CALIFORNIA, iNews.id - Para astronom yang melakukan survei langit dengan teleskop luar angkasa Spitzer NASA mampu mengintip ke alam semesta awal 13 miliar tahun lalu. Bahkan, mereka menemukan beberapa galaksi pertama.

Para astronom melihat titik kecil oranye bersinar di kegelapan, tidak terlalu berbeda dengan gambar pertama black hole. Tapi cahaya kecil yang dicitrakan oleh Spitzer mengandung sejumlah bintang muda, sebagian besar terdiri atas hidrogen dan helium.

Melansir Cnet, Jumat (9/5/2019), penemuan galaksi terang yang tak terduga ini bisa memberikan petunjuk baru mengenai salah satu peristiwa kosmik terpenting dalam sejarah yakni Zaman Reionisasi.

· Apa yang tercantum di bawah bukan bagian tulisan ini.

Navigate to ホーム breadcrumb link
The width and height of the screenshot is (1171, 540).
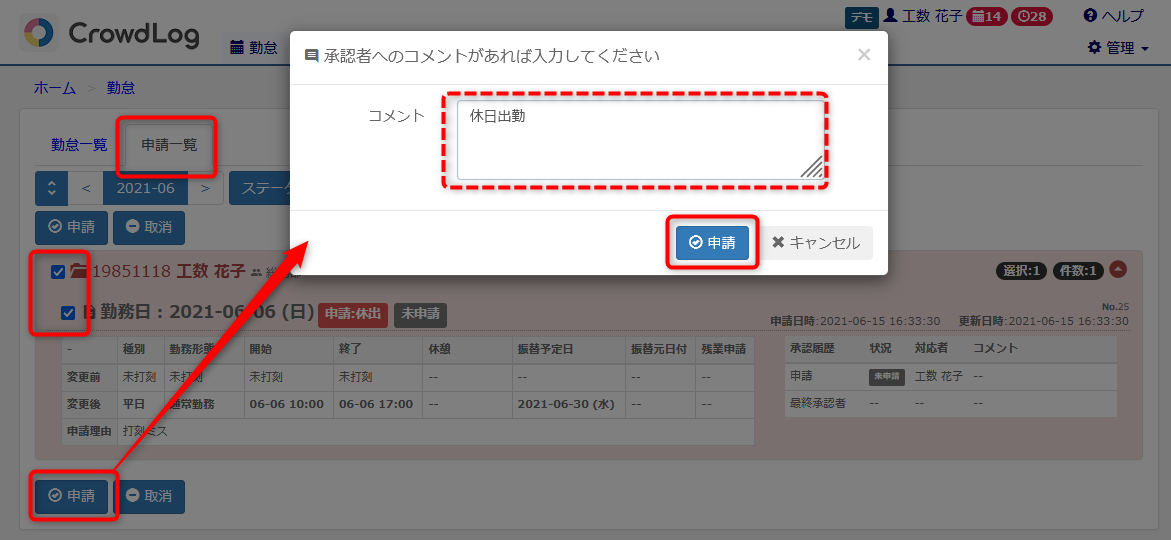[x=55, y=88]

Penelitian baru, yang diterbitkan dalam jurnal Monthly Notices of the Royal Astronomical Society pada April lalu mengharuskan Spitzer menatap ke wilayah langit yang sama selama lebih dari 200 jam, mempelajari kosmos kuno sebagai bagian dari kampanye yang dikenal sebagai GOODS Re-ionization Era wide-Area Treasury from Spitzer (GREATS).

Hebatnya lagi, Hubble Space Telescope juga berkontribusi pada data yang ada. Dengan Spitzer berlatih menatap wilayah begitu lama, dia mampu mengumpulkan cahaya yang telah melakukan perjalanan melintasi alam semesta untuk mencapai kita.

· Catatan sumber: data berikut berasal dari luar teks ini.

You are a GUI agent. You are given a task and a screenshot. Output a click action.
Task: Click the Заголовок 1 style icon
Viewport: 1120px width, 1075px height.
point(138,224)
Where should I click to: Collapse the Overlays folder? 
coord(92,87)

Teleskop mendeteksi sinyal infrared pudar dari 135 galaksi jauh, yang dihasilkan oleh radiasi pengion tingkat tinggi. Ini adalah penemuan yang sangat penting karena radiasi pengion diyakini telah berkontribusi pada Zaman Reionisasi di alam semesta awal, sebuah transformasi kosmik yang membentuk alam semesta seperti yang dikenal sekarang.

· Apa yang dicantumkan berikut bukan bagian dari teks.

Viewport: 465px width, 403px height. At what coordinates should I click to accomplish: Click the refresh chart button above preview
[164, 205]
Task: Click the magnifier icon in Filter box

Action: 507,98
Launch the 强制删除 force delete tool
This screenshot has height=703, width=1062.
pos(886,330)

Para astronom masih bingung mengenai apa yang sebenarnya menyebabkan perubahan ini. Tapi, galaksi awal yang dideteksi oleh Spitzer bisa memberikan beberapa petunjuk.

"Hasil Spitzer terbaru kami mengungkapkan betapa berbedanya galaksi-galaksi ini dengan yang awal di kemudian hari dan menunjukkan sampel kami sebagai serangkaian kunci untuk memberikan wawasan mengenai bagaimana galaksi secara efisien mereionisasi alam semesta," kata rekan penulis studi Gart Illingworth.

Hasilnya mengejutkan bagi Michael Werner, ilmuwan proyek Spitzer di NASA's Jet Propulsion Laboratory. Spitzer mampu melihat galaksi yang begitu dekat dengan waktu.

"Tapi alam penuh kejutan dan kecerahan tak terduga dari galaksi awal ini, bersama dengan kinerja Spitzer yang luar biasa, menempatkan mereka dalam jangkauan observatorium kecil tapi powerful," katanya.

Spitzer, yang diluncurkan pada 2003 adalah sebuah observatorium infrared di orbit yang membututi Bumi. Teleskop dioperasikan oleh NASA dan California Institute of Technology.

Teleskop membawa tiga instrumen yang memungkinkannya melihat cahaya infrared gelombang panjang melintas, sehingga memberikan pandangan spektakuler dari gas, kosmos yang jauh berdebu.